その間も、携帯電話から爆発音が聞こえてくる。未だに爆発音を集めた動画を漁っているらしい。
ユークは益々、全身から力が抜けていくのを感じた。
カフェへ向かいながら、海斗は昨日の出来事を思い出していた。
いつになく真面目な顔で「オレはさりゅのことが好きなんだ」と陸太に打ち明けられたときは、反応に困ってしまった。
そんなことは数年前から知っている。しかし、意を決して秘密を打ち明けてくれた相手に対し、「知っている」と返事をするのも酷な話だ。
そこで海斗は過剰に驚くことにした。さながら、初めて算数の問題が解けた子供を褒めちぎる父親のように。

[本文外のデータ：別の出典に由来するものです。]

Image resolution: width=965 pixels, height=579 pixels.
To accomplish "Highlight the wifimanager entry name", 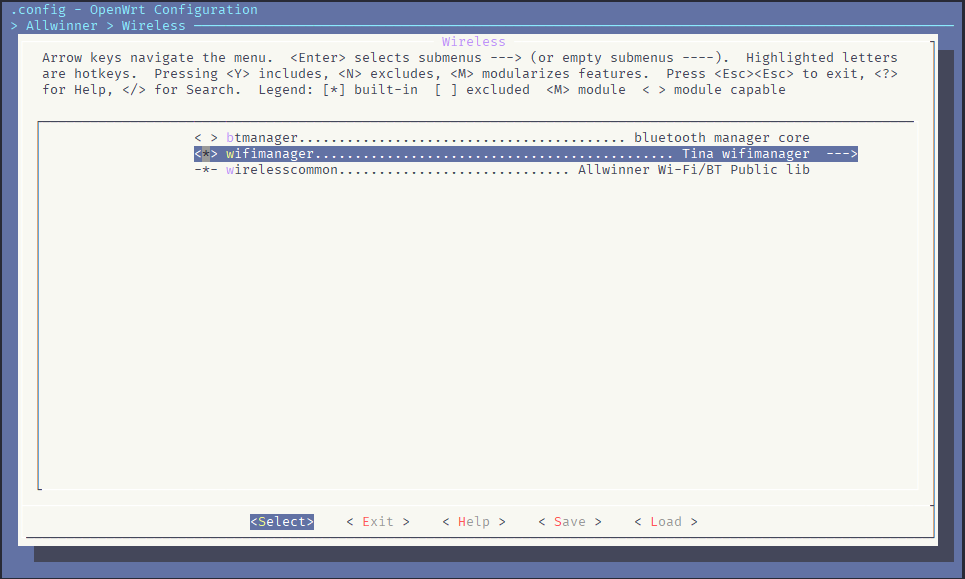I will [270, 154].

すると、デートの予行練習に付き合ってほしいとお願いされた。
ユークにも恋が成就するように手引きをしてもらうという。
「二人には女の子をエスカレーターするときのラケットを教えてほしいんだ」とお願いされたが、これはつまり、女の子を「エスコート」するときの「エチケット」を教えてほしいと言っているのだろう。
控えめに言って教えられる自信がない。
言葉の意味から取り違えている人間に、一体何を教えれば良いというのか。
苦悩する傍ら、陸太らしい言い間違いに安堵している自分がいた。
三人分の飲み物を受け取り、にこやかに礼を言う。
レジ係は高校生くらいの女の子で、海斗の笑顔を見ると頬を赤くしてぱっと目を伏せた。
背の高い海斗は、その大人びた雰囲気も相まって高校生に間違えられやすい。
あの女の子も同い年くらいの男の子に見つめられたと勘違いしたのだろう。
可愛いな、と海斗は思う。
この気持は異性に対しての「可愛い」ではなく、親が子を見るときと似た(否、祖父が孫を見るときと言っても過言ではない)、保護者的な立場のそれだ。
陸太やユークやさりゅを見るときにも似たような感情を抱いている。大好きな友達。彼らの動作の一つ一つは、とても幼くて可愛い。
ユークが輪にくわわり、四人グループが出来上がってから、海斗は気まぐれに女の子と付き合うのをやめた。年上も、年下も、可愛い子も、優しい子も、美人な子も、頭の良い子も、今は誰とも恋愛関係になりたくない。
そして陸太も、誰かと恋をしてほしくない。
僕は今、四人で過ごす時間そのものに恋をしているんだ。
たとえ陸太であろうと、この恋を、この関係性を、終わらせることは許さない。
「陸太……君の最大のライバルは、僕なんだよ」
一人ごちながら、海斗は出口へ向かう。
と、見知った顔の大人たちが見えた。